Este contacto permite conocer con mayor rapidez posibles situaciones de maltrato, abandono o vulneración de derechos y canalizarlas ante las autoridades encargadas de brindar atención.
Gámez Muñiz señaló que gran parte de los casos detectados está relacionada con violencia dentro del núcleo familiar, lo que hace más difícil que las víctimas pidan ayuda o denuncien directamente.
Esta situación representa un riesgo mayor para las personas adultas mayores, quienes pueden depender económica, física o emocionalmente de sus familiares y permanecer en silencio ante los abusos.
Por ello, consideró indispensable que las autoridades comunitarias sepan reconocer señales de alerta y conozcan las rutas institucionales para solicitar apoyo.
La funcionaria indicó que el reciente foro de capacitación dirigido a jueces auxiliares tuvo como propósito brindarles herramientas para actuar correctamente frente a casos de violencia o vulneración de derechos.
Durante la jornada participaron distintas dependencias e instituciones, con el objetivo de explicar sus funciones y los mecanismos de atención disponibles.
De esta manera, los jueces auxiliares podrán orientar a las personas afectadas, realizar una canalización adecuada y evitar que los casos queden sin seguimiento.
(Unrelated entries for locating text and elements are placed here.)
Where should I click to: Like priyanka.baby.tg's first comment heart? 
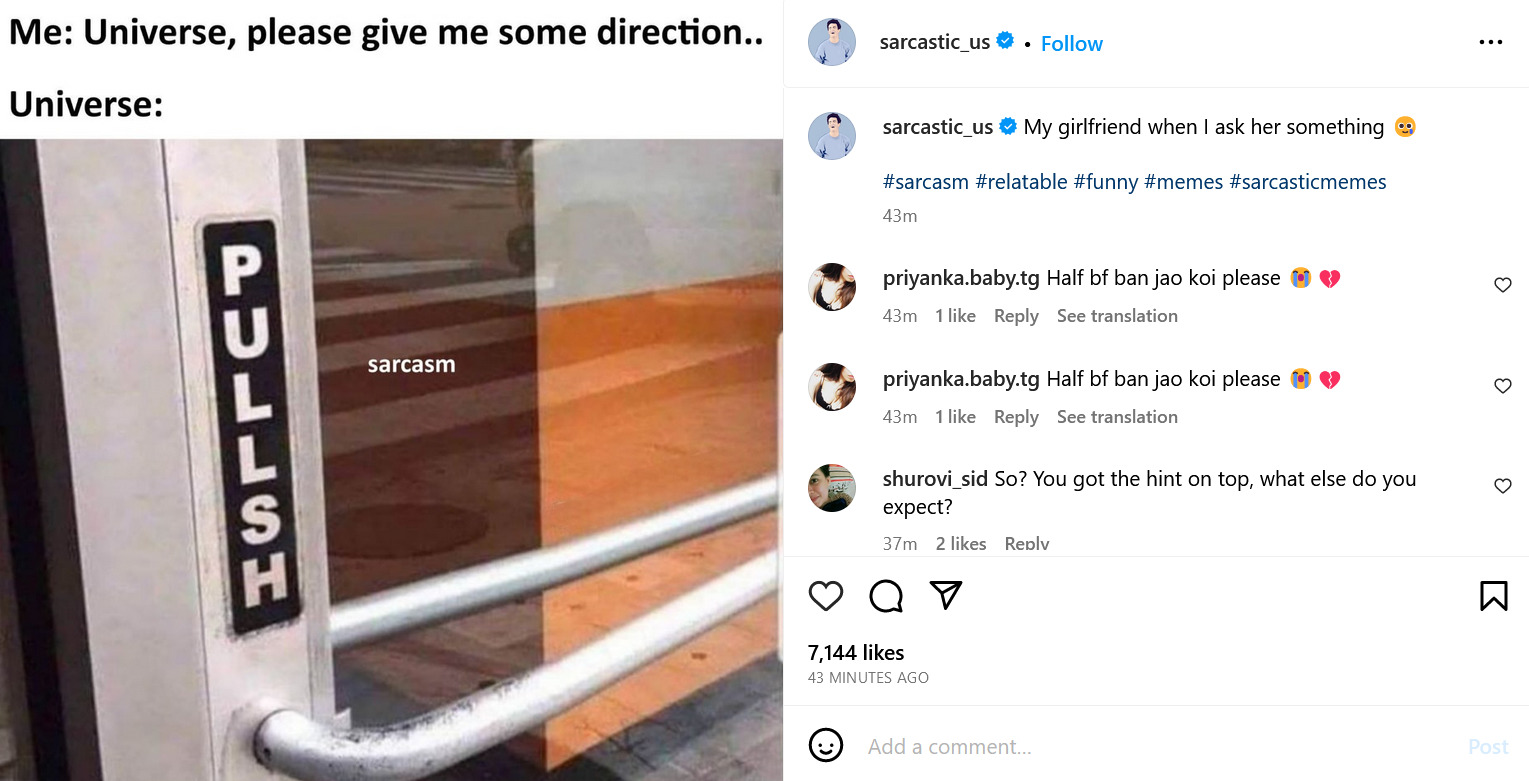coord(1502,285)
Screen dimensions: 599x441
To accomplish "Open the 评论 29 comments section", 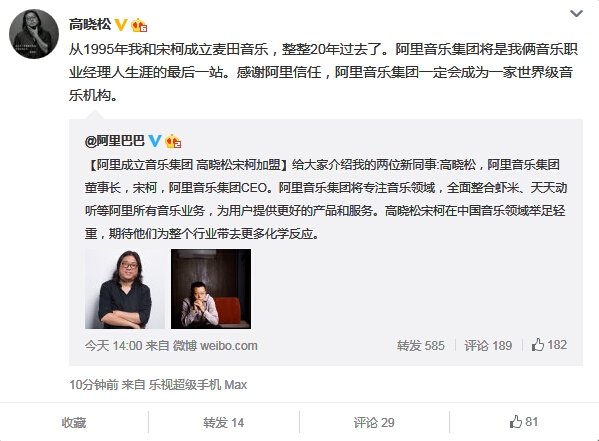I will [x=374, y=423].
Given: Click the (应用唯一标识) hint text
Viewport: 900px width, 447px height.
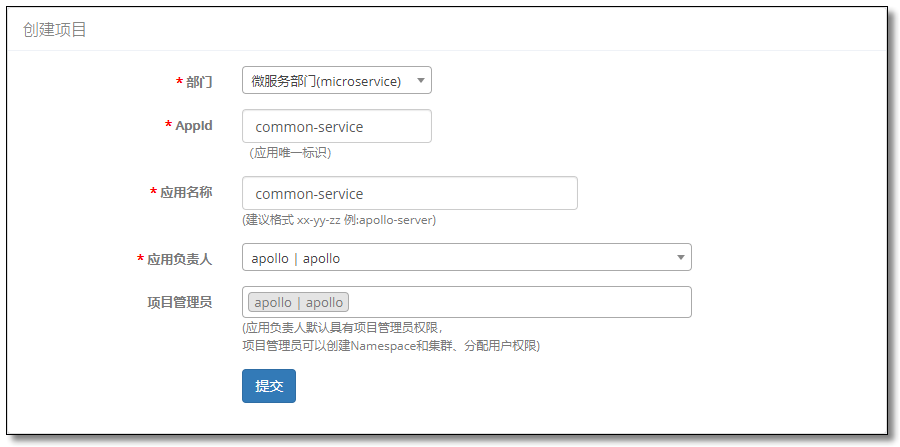Looking at the screenshot, I should (x=290, y=153).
La coordinadora de Derechos Humanos destacó que existe el compromiso de mantener una atención cercana, eficiente y coordinada, principalmente en las comunidades donde el acceso a las dependencias puede ser más complicado.
Subrayó que la protección de los grupos vulnerables debe ser una prioridad, particularmente en el caso de las personas adultas mayores, quienes también pueden ser víctimas de violencia física, psicológica, económica, abandono o negligencia.
Finalmente, señaló que fortalecer la participación comunitaria y la preparación de las autoridades auxiliares permitirá detectar los casos con mayor oportunidad y brindar acompañamiento antes de que las situaciones de violencia se agraven.